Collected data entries

※

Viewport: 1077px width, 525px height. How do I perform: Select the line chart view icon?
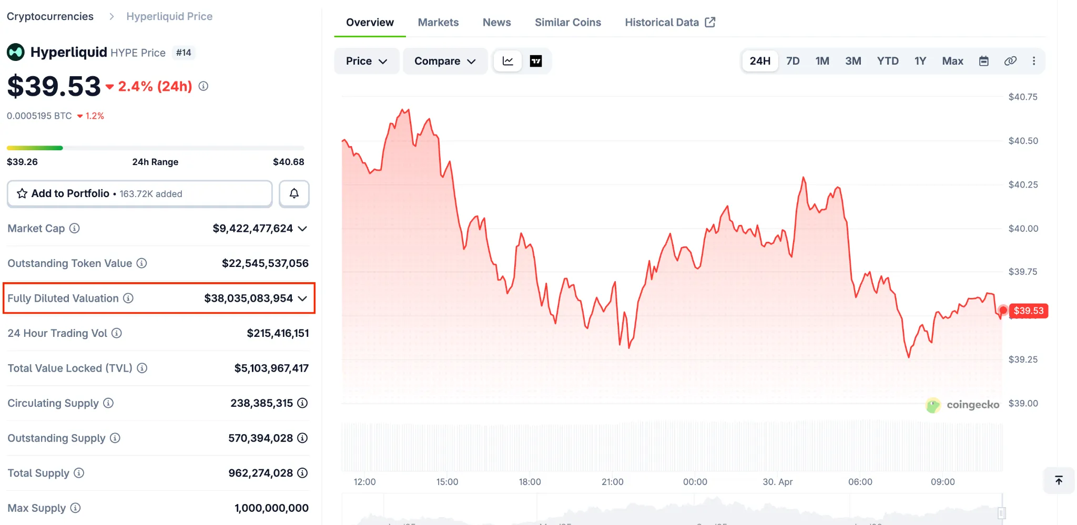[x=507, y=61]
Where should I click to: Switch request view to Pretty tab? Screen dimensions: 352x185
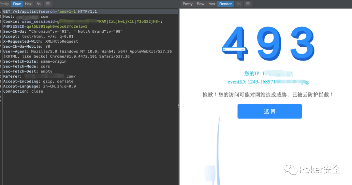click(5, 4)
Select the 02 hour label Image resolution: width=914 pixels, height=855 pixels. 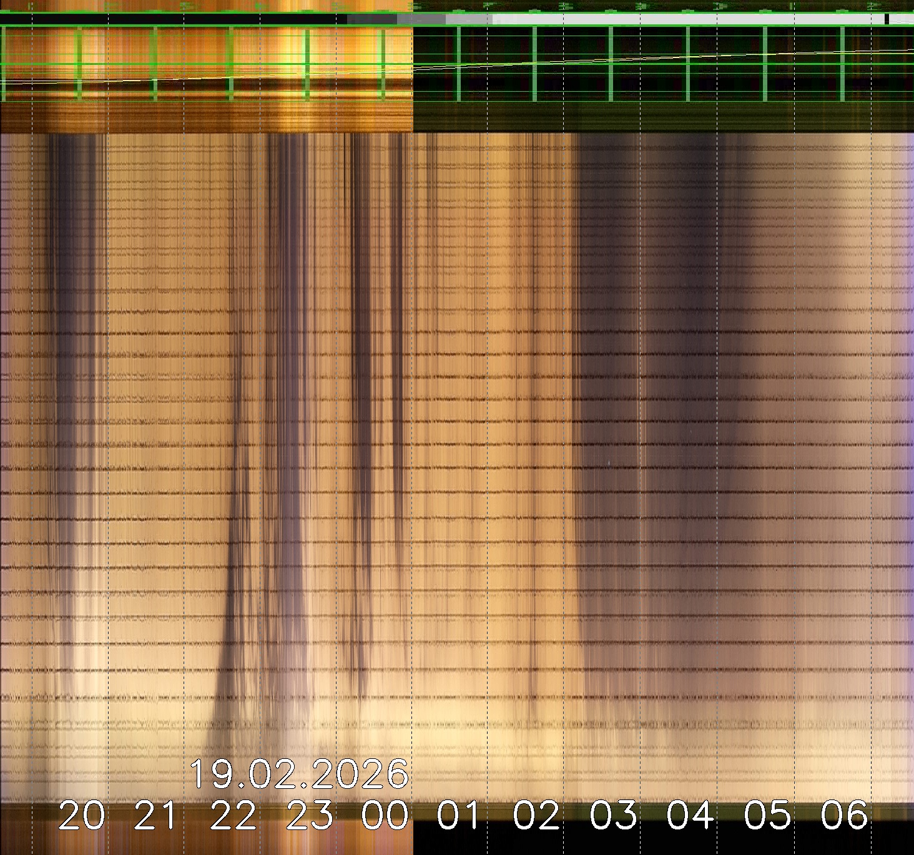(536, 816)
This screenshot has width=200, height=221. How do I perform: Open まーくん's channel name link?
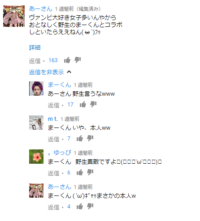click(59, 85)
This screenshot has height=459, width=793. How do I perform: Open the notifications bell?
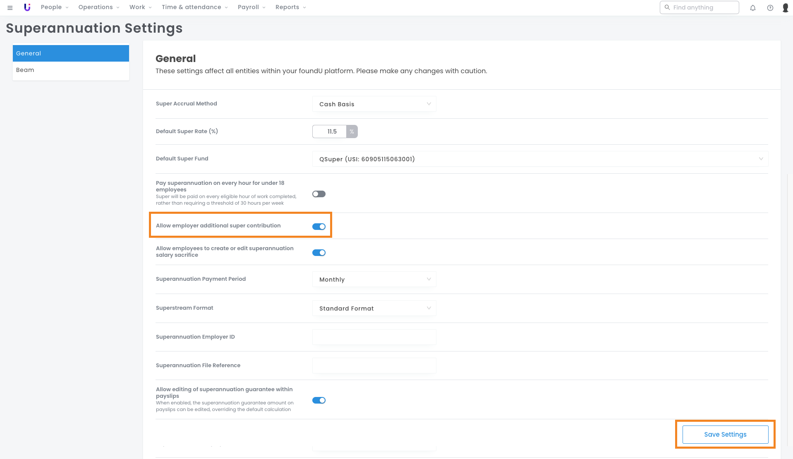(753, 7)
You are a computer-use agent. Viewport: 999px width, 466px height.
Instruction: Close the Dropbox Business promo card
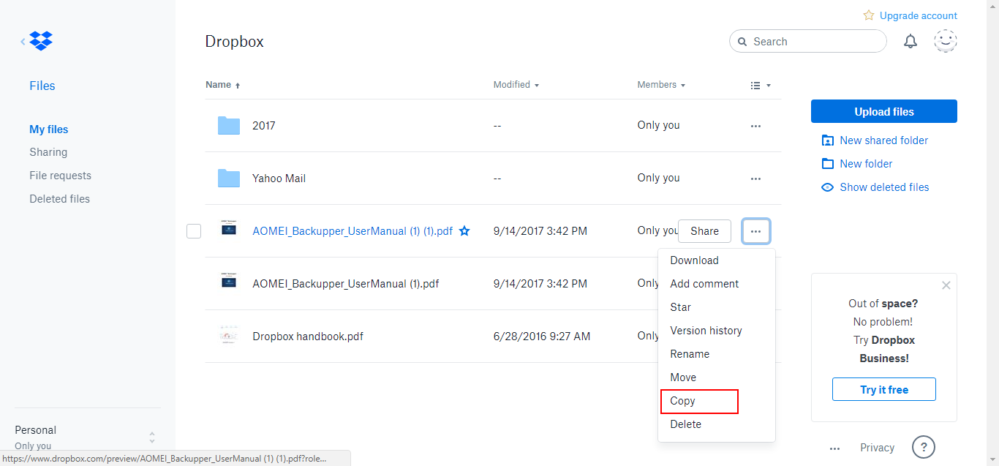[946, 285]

※

* **WHAT THE TASK REQUIRES**:
From the line holding "This screenshot has width=200, height=221." to the final line of the data above, give each line again exactly, both ends included, and drop the pictures.

* **FINISHED TASK**:
This screenshot has width=200, height=221. How do I perform: Open まーくん's channel name link?
click(59, 85)
This screenshot has height=459, width=793. How do I perform: Open the notifications bell?
(753, 7)
You are a computer-use agent. Viewport: 999px width, 466px height.
Instruction: Close the Dropbox Business promo card
[946, 285]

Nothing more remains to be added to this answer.